Anxiousness

Nov 10, 2005 09:58

I finally broke the law, and my promise not to break it, by downloading some music. But it's so damn good and won't be able to get my hands on any records here in Sweden. So the band I'm talking about is Breaking Benjamin, which were introduced to me a couple of weeks ago. Now I've done quite thorough research and can't find them in any Swedish online record store or in any normal (I only checked one, but they all have the same records...). But now when I think about it, there's one place where they might have them. They're kind of specialised on hardrock so it could be the right place. It would feel better to buy their album, rather than downloading, but if I can't without ruining myself, I won't.
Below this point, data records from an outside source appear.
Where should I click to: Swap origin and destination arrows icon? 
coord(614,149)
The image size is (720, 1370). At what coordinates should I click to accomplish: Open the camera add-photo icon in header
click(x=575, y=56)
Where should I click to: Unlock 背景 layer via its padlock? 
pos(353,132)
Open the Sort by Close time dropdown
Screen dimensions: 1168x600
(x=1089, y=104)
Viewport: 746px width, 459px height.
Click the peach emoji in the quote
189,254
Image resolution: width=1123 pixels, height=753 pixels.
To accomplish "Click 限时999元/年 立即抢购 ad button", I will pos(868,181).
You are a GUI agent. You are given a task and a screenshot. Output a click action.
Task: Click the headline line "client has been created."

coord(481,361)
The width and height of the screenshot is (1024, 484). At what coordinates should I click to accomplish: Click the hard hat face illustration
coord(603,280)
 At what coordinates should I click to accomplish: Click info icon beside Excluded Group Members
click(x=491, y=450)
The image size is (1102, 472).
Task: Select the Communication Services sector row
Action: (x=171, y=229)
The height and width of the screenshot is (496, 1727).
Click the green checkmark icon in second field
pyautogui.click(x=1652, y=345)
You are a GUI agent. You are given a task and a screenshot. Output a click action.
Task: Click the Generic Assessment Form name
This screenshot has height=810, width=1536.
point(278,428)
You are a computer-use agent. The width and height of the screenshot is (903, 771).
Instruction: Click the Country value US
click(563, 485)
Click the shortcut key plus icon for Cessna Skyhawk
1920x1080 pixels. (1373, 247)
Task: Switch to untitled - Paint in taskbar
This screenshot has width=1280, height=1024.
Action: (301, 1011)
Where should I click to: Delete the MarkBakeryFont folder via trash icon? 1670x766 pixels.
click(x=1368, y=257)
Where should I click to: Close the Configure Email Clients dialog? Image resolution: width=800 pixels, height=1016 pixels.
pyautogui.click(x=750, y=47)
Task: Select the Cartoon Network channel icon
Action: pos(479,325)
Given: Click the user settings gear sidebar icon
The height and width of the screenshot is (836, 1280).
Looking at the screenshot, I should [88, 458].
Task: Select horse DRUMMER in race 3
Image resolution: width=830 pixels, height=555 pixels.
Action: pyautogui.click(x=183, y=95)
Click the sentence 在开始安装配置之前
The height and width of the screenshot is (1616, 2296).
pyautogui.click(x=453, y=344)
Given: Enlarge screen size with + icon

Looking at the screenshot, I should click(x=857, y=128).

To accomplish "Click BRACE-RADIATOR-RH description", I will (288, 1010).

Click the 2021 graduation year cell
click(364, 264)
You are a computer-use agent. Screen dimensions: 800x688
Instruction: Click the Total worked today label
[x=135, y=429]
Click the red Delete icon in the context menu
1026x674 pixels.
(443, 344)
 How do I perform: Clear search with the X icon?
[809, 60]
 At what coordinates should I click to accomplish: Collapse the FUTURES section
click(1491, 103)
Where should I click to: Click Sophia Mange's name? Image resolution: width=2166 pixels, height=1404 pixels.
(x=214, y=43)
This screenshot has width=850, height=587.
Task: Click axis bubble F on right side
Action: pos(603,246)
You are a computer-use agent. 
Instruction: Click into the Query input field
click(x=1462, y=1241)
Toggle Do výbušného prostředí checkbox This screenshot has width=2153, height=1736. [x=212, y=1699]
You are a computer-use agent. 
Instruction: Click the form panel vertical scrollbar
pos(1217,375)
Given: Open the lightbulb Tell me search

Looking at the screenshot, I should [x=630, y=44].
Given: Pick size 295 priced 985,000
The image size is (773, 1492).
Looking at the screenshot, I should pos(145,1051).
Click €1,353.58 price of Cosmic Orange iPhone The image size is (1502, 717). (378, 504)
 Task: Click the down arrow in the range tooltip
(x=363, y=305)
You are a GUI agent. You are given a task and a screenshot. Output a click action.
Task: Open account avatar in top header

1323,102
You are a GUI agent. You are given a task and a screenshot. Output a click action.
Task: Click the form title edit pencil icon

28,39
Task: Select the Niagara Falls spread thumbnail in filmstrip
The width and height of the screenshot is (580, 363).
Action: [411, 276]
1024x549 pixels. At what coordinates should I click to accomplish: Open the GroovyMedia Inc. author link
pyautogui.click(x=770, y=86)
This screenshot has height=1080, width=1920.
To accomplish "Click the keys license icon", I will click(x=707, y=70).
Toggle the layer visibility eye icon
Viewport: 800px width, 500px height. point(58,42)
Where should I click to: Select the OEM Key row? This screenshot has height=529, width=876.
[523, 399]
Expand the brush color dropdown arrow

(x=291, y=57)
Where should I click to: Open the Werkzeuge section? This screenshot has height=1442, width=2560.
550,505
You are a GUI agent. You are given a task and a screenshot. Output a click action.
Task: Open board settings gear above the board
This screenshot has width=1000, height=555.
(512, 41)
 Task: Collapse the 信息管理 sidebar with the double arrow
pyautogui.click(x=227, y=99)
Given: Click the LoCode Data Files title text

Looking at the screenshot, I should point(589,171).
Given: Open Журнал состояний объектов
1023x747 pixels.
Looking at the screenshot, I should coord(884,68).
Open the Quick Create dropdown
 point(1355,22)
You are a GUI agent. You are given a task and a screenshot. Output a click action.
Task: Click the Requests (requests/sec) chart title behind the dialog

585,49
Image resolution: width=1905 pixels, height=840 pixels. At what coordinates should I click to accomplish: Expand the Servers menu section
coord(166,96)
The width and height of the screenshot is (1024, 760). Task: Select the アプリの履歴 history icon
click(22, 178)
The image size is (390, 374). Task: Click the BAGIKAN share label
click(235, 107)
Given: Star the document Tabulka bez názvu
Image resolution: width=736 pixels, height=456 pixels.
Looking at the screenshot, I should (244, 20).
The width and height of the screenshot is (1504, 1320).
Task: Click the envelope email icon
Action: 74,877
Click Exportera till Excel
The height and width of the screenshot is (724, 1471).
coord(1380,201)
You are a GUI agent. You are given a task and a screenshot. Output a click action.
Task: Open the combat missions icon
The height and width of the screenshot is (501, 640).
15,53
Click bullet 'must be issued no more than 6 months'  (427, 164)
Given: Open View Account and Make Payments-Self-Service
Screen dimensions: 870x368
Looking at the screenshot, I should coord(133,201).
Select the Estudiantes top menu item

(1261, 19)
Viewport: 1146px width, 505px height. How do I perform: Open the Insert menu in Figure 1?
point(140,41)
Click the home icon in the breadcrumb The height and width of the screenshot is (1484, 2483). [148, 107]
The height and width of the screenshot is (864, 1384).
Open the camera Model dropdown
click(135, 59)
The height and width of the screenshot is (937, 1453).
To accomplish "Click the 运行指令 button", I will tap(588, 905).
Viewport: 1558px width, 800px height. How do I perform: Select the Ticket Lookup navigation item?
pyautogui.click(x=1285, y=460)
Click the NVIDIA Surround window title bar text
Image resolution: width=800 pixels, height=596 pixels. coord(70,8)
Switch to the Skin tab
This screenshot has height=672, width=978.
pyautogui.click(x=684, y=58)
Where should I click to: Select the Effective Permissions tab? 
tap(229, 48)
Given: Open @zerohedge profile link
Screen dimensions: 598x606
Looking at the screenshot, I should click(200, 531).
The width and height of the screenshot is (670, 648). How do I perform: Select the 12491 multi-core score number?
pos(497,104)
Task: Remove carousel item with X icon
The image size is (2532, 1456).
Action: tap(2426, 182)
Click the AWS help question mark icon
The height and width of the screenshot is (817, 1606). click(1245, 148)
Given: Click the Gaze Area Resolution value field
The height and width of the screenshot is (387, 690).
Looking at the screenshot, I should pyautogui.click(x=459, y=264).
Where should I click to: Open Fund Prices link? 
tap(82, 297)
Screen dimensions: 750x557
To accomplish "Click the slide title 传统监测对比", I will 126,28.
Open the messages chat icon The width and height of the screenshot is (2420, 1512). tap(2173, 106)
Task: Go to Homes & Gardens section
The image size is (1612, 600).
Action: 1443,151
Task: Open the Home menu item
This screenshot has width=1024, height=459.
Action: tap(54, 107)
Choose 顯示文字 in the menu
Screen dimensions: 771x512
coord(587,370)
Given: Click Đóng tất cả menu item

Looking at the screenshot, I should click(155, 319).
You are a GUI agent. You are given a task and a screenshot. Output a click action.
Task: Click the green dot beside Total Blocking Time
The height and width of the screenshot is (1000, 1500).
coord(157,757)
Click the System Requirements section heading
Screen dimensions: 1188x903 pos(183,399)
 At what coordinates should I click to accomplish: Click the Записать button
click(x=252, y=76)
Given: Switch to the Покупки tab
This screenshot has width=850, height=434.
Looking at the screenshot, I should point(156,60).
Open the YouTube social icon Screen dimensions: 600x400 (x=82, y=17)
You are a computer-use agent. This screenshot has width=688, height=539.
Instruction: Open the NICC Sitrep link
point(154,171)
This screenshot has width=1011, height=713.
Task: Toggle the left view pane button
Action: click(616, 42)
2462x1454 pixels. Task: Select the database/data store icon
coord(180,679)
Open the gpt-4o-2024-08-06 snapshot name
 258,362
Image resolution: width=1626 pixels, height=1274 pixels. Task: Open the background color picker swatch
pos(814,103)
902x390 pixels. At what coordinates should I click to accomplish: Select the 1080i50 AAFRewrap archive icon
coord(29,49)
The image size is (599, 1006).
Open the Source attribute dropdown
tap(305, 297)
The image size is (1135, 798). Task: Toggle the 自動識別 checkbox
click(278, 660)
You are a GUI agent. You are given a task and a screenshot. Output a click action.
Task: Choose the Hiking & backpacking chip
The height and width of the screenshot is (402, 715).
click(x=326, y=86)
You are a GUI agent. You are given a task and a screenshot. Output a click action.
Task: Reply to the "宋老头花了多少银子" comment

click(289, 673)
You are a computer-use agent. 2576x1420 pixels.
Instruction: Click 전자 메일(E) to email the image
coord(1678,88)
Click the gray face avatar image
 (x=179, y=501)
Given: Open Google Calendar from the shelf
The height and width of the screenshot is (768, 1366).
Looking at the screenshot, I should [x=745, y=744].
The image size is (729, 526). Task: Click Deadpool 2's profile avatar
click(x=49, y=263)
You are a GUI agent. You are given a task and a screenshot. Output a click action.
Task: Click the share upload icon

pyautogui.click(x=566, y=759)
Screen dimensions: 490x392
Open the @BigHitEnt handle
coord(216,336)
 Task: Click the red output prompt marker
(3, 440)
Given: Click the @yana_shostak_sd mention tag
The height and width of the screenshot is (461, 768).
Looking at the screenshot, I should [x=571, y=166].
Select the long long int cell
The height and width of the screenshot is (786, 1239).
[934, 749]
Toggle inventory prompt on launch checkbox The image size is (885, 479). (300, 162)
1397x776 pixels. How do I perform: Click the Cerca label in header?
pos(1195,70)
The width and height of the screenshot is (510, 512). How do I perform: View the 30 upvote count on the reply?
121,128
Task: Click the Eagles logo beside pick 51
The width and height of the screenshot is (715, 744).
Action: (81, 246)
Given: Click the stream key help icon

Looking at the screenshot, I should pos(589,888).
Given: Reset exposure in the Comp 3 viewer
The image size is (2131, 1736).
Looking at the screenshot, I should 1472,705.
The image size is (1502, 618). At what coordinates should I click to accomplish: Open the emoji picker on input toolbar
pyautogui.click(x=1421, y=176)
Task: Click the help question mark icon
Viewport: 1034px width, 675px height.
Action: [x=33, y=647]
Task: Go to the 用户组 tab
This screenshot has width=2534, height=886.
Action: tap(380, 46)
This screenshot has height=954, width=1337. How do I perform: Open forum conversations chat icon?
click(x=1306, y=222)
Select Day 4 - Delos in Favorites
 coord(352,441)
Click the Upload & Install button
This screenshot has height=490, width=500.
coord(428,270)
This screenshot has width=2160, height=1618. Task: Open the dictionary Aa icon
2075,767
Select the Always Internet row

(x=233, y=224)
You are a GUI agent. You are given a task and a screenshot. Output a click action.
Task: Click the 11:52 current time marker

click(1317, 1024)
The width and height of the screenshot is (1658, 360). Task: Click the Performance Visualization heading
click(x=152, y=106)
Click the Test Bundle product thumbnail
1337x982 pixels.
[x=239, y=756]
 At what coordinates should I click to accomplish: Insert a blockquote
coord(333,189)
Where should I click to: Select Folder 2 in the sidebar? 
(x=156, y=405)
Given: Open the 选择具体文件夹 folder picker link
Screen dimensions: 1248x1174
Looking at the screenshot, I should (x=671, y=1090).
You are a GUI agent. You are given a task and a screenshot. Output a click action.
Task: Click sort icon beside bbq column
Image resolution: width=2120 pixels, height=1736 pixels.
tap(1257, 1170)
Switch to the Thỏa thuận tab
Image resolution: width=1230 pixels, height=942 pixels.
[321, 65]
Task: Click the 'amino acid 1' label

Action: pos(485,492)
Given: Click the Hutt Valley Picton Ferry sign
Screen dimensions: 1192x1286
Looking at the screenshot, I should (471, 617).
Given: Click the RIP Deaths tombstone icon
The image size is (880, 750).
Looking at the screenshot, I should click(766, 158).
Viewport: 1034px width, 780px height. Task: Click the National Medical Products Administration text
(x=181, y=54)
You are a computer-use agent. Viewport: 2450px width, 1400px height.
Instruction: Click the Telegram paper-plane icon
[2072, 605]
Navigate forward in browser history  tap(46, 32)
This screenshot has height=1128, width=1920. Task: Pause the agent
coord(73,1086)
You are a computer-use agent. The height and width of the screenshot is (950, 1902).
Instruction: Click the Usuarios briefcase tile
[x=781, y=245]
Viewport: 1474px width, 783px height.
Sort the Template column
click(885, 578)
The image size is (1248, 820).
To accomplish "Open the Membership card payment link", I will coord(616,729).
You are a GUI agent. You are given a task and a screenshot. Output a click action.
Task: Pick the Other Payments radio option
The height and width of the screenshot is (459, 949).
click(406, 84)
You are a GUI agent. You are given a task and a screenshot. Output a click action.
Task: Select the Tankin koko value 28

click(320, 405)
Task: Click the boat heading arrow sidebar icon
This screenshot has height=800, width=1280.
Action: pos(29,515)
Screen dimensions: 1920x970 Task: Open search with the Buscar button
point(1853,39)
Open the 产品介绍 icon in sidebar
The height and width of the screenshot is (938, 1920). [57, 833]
Somehow this week has had me stressed, despite the fact that I haven't had that much school-work to do. I can see two other reasons though, which both will culminate tonight. The first is a meeting on which I have to be the president. The LARP-club hires some forest and there's one person in the commitee who is responsible for it. When the person who was it before resigned, I became responsible. So now we're having a meeting about an event being in that area and since I all but hate the damn thing I just feel so stressed about it. It shouldn't be that bad, but I feel so guilty for not knowing anything and not having checked things I should check. It simply makes me feel bad.

The second reason is the boy I mentioned in the last entry. I'll have to talk to him today, since he didn't show up on MSN. That shouldn't be too bad either, since Neko told me he apparently feels about the same as I do. But it's still hard to talk about such things. I just have to make myself do it. No tied tounge for me.

Now I have to eat before going to school. Yay for not having any lessons in the morning.